Opposition leaders on trial in Ethiopia

By Andrew England in Nairobi - Financial Times
Published: May 2 2006 18:37

The trial of opposition leaders, journalists and activists facing treason and genocide charges formally opened in Addis Ababa on Tuesday, despite widespread condemnation from human rights groups.
The prosecution said it would present documents and video and audio evidence to prove the 75 people charged, “were guilty of treason and attempted genocide against supporters of the government.”
However, opposition groups have said the charges were politically motivated. The defendants were arrested last year during a government crackdown on opposition supporters following bouts of politically motivated violence in the capital. They have refused to enter pleas.

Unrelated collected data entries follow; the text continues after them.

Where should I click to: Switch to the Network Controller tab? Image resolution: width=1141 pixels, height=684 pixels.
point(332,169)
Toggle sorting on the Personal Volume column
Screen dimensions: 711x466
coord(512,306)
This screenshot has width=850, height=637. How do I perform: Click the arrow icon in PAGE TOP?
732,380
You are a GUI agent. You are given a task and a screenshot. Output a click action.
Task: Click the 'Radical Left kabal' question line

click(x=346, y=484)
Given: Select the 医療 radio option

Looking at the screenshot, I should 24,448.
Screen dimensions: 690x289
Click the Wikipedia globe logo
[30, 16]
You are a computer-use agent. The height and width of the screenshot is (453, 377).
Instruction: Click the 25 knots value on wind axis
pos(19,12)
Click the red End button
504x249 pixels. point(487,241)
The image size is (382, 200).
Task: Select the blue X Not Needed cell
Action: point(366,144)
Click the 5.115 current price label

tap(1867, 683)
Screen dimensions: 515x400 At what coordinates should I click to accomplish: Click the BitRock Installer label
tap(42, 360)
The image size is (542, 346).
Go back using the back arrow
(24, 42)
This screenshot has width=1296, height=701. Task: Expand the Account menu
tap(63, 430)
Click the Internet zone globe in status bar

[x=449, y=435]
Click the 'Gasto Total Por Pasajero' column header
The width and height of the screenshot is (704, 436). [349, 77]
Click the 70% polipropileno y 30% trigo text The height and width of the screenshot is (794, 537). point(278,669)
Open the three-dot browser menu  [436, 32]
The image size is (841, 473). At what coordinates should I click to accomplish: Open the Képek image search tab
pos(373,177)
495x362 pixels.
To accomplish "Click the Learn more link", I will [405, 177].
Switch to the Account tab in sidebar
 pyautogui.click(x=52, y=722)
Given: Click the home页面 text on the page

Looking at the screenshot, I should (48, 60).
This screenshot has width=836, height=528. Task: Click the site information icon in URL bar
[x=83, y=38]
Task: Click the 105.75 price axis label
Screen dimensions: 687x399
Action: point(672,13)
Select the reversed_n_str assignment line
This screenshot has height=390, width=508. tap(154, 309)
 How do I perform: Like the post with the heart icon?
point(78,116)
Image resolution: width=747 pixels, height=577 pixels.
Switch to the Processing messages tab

Some 40 people were killed when violence first erupted in June after disputed May elections, and more than 40 others died during similar clashes between opposition supporters and security forces in November. Thousands of people were also detained as the government deployed soldiers, some armed with sniper rifles, on the streets of the capital, an opposition stronghold.
Donors withheld direct budgetary support to protest the government’s brutal response.
The opposition, which made unprecedented gains at the elections, but accused the government of rigging the vote, has dismissed allegations that it was trying to mount an insurrection. Amnesty International yesterday called on the government to release the defendants, saying they were “prisoners of conscience who have not used or advocated violence.”
“This very worrying trial has major implications for human rights, media freedom and democratisation in Ethiopia,” said Kolawole Olaniyan, director of Amnesty’s Africa programme. “It will be a crucial test of the independence and impartiality of the Ethiopian judiciary.”
The elections - viewed as a test of Prime Minister Meles Zenawi’s democratic credentials - were initially declared the most open in a country blighted by a history of autocratic rule.
But after it became clear that opposition groups had made huge gains, the post-election process was marred by “intimidation, mass-arrests, killing of demonstrators and opposition personnel,” according to EU observers. Mr Meles was viewed as a favourite of donors and was appointed to the UK’s Commission for Africa.